* _Data under study_:
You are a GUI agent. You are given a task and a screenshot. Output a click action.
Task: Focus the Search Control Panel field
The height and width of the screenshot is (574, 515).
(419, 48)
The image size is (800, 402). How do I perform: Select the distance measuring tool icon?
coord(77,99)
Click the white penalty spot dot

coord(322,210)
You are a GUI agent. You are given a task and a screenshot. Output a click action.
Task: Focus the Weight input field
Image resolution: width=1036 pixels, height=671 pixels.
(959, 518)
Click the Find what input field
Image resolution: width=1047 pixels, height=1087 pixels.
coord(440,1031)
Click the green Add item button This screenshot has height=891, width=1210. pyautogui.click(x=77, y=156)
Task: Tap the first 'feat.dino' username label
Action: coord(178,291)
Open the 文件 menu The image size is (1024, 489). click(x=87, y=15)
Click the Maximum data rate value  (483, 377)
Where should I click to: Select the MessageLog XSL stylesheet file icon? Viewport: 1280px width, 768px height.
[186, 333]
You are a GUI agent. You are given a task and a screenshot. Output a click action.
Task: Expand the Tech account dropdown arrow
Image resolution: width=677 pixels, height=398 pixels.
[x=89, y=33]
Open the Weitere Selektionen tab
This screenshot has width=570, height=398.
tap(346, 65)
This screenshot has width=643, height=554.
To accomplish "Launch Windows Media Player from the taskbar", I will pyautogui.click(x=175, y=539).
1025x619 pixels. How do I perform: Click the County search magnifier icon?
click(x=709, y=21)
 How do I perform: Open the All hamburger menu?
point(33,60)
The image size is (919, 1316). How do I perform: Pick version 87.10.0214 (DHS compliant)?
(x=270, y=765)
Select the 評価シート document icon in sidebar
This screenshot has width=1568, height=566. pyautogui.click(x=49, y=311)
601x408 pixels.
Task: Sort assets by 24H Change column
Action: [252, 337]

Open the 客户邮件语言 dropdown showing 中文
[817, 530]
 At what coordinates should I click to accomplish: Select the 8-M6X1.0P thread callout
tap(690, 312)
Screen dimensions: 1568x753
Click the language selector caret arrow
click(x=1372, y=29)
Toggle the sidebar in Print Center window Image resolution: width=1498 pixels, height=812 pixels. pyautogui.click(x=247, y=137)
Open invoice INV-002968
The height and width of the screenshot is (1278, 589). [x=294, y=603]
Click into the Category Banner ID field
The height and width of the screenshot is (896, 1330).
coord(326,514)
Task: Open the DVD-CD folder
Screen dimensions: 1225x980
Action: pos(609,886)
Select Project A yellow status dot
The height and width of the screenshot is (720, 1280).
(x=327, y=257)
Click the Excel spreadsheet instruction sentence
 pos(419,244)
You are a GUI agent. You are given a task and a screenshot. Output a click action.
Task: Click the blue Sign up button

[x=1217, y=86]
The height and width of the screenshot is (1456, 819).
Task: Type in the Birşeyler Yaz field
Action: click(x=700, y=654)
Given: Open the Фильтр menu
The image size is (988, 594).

* _What to do_: Copy every line that appears above, with each word kept as it is.

* _Answer to this task_:
You are a GUI agent. You are given a task and a screenshot. Output a click action.
Task: Focus the Search Control Panel field
The height and width of the screenshot is (574, 515).
(419, 48)
The image size is (800, 402). How do I perform: Select the distance measuring tool icon?
coord(77,99)
Click the white penalty spot dot

coord(322,210)
You are a GUI agent. You are given a task and a screenshot. Output a click action.
Task: Focus the Weight input field
Image resolution: width=1036 pixels, height=671 pixels.
(959, 518)
Click the Find what input field
Image resolution: width=1047 pixels, height=1087 pixels.
coord(440,1031)
Click the green Add item button This screenshot has height=891, width=1210. pyautogui.click(x=77, y=156)
Task: Tap the first 'feat.dino' username label
Action: coord(178,291)
Open the 文件 menu The image size is (1024, 489). click(x=87, y=15)
Click the Maximum data rate value  (483, 377)
Where should I click to: Select the MessageLog XSL stylesheet file icon? Viewport: 1280px width, 768px height.
[186, 333]
You are a GUI agent. You are given a task and a screenshot. Output a click action.
Task: Expand the Tech account dropdown arrow
Image resolution: width=677 pixels, height=398 pixels.
[x=89, y=33]
Open the Weitere Selektionen tab
This screenshot has width=570, height=398.
tap(346, 65)
This screenshot has width=643, height=554.
To accomplish "Launch Windows Media Player from the taskbar", I will pyautogui.click(x=175, y=539).
1025x619 pixels. How do I perform: Click the County search magnifier icon?
click(x=709, y=21)
 How do I perform: Open the All hamburger menu?
point(33,60)
The image size is (919, 1316). How do I perform: Pick version 87.10.0214 (DHS compliant)?
(x=270, y=765)
Select the 評価シート document icon in sidebar
This screenshot has width=1568, height=566. pyautogui.click(x=49, y=311)
601x408 pixels.
Task: Sort assets by 24H Change column
Action: [252, 337]

Open the 客户邮件语言 dropdown showing 中文
[817, 530]
 At what coordinates should I click to accomplish: Select the 8-M6X1.0P thread callout
tap(690, 312)
Screen dimensions: 1568x753
Click the language selector caret arrow
click(x=1372, y=29)
Toggle the sidebar in Print Center window Image resolution: width=1498 pixels, height=812 pixels. pyautogui.click(x=247, y=137)
Open invoice INV-002968
The height and width of the screenshot is (1278, 589). [x=294, y=603]
Click into the Category Banner ID field
The height and width of the screenshot is (896, 1330).
coord(326,514)
Task: Open the DVD-CD folder
Screen dimensions: 1225x980
Action: pos(609,886)
Select Project A yellow status dot
The height and width of the screenshot is (720, 1280).
(x=327, y=257)
Click the Excel spreadsheet instruction sentence
 pos(419,244)
You are a GUI agent. You are given a task and a screenshot. Output a click action.
Task: Click the blue Sign up button

[x=1217, y=86]
The height and width of the screenshot is (1456, 819).
Task: Type in the Birşeyler Yaz field
Action: click(x=700, y=654)
Given: Open the Фильтр menu
The image size is (988, 594).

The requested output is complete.